Exercise directions
From the listing below, set down exactly the lines between the one holding "The height and width of the screenshot is (510, 1024)." and the one holding "Viewport: 623px width, 927px height.", inclusive. No other line is wanted.

Study material
^^^^
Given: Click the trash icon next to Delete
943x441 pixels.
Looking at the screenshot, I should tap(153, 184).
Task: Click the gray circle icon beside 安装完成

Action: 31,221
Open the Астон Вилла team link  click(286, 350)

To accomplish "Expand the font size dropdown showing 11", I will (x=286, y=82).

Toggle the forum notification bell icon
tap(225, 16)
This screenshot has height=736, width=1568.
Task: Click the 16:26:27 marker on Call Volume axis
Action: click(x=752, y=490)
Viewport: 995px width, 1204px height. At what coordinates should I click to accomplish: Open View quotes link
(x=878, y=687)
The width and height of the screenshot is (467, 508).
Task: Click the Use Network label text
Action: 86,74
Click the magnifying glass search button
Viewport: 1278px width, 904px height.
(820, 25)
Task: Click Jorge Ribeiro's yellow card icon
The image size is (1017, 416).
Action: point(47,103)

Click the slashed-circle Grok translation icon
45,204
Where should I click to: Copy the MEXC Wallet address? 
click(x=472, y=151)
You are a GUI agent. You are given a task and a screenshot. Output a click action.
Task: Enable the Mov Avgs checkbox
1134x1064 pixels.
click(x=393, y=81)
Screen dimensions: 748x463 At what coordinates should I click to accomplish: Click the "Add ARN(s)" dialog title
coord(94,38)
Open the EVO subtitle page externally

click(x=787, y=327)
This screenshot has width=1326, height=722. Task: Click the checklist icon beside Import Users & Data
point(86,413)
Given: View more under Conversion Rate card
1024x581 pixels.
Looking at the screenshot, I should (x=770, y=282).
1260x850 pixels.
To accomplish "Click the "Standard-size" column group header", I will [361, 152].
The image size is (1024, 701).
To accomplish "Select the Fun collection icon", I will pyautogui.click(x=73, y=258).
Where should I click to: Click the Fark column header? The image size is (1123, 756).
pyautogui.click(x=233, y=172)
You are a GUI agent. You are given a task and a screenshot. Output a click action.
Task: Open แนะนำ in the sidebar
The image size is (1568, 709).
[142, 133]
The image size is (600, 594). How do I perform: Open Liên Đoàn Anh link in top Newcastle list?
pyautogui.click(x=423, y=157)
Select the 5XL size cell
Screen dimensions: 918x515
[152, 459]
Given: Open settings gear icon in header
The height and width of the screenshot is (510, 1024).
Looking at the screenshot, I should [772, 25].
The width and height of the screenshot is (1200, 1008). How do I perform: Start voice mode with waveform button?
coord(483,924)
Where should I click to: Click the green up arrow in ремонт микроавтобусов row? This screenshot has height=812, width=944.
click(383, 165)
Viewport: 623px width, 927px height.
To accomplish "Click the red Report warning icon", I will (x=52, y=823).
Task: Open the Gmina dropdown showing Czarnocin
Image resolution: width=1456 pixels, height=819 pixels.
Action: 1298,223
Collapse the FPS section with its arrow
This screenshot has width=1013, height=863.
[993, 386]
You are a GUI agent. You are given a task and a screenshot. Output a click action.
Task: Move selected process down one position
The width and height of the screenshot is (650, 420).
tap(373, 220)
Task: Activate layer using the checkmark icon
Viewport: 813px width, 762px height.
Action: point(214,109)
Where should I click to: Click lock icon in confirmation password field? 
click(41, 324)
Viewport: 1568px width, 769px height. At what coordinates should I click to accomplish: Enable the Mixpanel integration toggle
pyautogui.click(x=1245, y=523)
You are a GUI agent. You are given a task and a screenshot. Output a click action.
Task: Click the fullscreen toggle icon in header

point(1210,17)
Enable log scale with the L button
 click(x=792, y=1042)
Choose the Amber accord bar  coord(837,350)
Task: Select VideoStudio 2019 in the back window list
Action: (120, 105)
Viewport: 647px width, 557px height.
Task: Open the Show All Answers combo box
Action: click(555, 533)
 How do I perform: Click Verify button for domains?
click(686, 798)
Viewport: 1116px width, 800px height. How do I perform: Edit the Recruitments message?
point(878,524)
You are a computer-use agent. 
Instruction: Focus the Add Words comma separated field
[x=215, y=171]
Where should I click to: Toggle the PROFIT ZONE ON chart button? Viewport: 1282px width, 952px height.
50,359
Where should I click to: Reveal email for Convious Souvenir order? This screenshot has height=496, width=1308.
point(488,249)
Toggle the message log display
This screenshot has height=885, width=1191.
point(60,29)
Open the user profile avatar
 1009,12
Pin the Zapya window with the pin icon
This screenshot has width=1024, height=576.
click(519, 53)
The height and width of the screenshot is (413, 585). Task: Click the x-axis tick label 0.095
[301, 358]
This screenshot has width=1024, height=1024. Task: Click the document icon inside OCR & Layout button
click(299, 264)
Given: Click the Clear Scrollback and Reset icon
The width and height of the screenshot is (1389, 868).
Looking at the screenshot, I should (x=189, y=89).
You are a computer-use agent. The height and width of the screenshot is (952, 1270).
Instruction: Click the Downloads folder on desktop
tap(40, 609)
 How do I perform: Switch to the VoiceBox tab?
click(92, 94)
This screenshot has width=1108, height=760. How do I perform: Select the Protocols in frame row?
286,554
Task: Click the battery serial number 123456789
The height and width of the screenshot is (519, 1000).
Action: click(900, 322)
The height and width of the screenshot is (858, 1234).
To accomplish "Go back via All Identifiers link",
^^^^
Response to this task
The height and width of the screenshot is (510, 1024).
Looking at the screenshot, I should [772, 25].
The width and height of the screenshot is (1200, 1008). How do I perform: Start voice mode with waveform button?
coord(483,924)
Where should I click to: Click the green up arrow in ремонт микроавтобусов row? This screenshot has height=812, width=944.
click(383, 165)
Viewport: 623px width, 927px height.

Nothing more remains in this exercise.